De la «niña rara» a la antropología
La entrevista comenzó con un recorrido por la infancia de Flavia, quien se describió a sí misma como una «niña rara» que prefería la compañía de los insectos y que percibía «abuelitos transparentes». Esta sensibilidad especial, muchas veces incomprendida por el entorno escolar y familiar de la época, encontró refugio en la biblioteca de su abuelo autodidacta, donde lecturas profundas como Jiddu Krishnamurti le abrieron la mente desde los nueve años [02:35].
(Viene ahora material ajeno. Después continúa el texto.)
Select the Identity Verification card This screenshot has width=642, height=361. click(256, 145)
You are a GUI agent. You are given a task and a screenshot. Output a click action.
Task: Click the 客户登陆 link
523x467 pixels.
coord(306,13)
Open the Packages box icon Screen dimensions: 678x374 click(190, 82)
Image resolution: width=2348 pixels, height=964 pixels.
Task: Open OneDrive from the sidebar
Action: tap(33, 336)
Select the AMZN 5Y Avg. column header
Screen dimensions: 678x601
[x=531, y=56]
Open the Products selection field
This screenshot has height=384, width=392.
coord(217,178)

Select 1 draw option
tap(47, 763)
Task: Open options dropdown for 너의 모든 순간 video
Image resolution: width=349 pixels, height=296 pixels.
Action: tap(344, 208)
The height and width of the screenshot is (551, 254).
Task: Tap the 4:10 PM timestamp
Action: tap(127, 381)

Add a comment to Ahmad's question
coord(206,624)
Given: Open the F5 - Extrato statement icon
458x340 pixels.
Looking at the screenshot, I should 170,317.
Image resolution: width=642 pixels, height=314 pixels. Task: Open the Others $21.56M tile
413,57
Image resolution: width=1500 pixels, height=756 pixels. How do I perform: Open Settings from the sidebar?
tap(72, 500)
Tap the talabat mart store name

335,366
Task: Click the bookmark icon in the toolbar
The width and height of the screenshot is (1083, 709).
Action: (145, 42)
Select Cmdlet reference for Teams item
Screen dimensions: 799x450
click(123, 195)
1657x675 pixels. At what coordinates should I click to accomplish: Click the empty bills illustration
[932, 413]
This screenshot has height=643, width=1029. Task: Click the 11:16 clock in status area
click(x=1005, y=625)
Esta búsqueda la llevó a estudiar antropología, no solo por interés académico, sino como una vía para acercarse a los pueblos ancestrales, a quienes sentía como sus pares en la forma de percibir la naturaleza [09:52]. Sin embargo, fue una profunda crisis personal y un quiebre en su vida adulta lo que finalmente la empujó a dejar de lado los mandatos sociales y abrazar su autenticidad, integrando su formación científica con su vocación espiritual [14:21].
La naturaleza como medicina y espejo
Para Carrión, la naturaleza no es un recurso, sino una red de relaciones. Explicó que el contacto con el entorno natural nos regula física y emocionalmente, actuando como un espejo que nos ayuda a soltar lo que no somos. «La naturaleza te informa, te cuenta qué has venido a hacer», afirmó [15:55].
Lejos de proponer soluciones mágicas, la especialista enfatizó la importancia de la continuidad en el vínculo: sentarse junto a una planta o mirar el cielo día tras día. Como dato revelador, citó estudios recientes que indican que tan solo 6 minutos de escuchar el canto de las aves pueden reducir el cortisol y regular el sistema nervioso [27:39].
Viajes, ancestros y el «disgusto sagrado»
Un capítulo aparte merecieron sus viajes junto a su padre, capitán de la Marina Mercante, quien, a pesar de su escepticismo, facilitó que Flavia conociera a maestros en África, Siberia y América del Norte. Estas experiencias con culturas como la Zulú o los Cherokee reafirmaron su sensación de «volver al hogar» y le enseñaron el poder de la sencillez y la comunicación con la naturaleza [35:43].
Carrión también profundizó en el trabajo con los ancestros, tanto de linaje sanguíneo como del territorio, destacando la importancia de las ceremonias para honrar y reparar vínculos [20:38].
Hacia el final, ofreció un concepto clave para quienes buscan su propósito: el «disgusto sagrado». Según Flavia, aquello que nos indigna profundamente del mundo es una brújula que señala lo que hemos venido a sanar o resolver. En su caso, fue la desconexión de la humanidad con la naturaleza [31:38].
La nota concluyó con una reflexión sobre la comunidad. Carrión abogó por recuperar la práctica de sentarse en círculo, como lo hacían nuestros antepasados alrededor del fuego. En ese espacio, las jerarquías se disuelven y emerge la memoria antigua de pertenencia y cuidado mutuo, recordándonos que la supervivencia humana siempre dependió de la colaboración y no de la fuerza individual [50:02].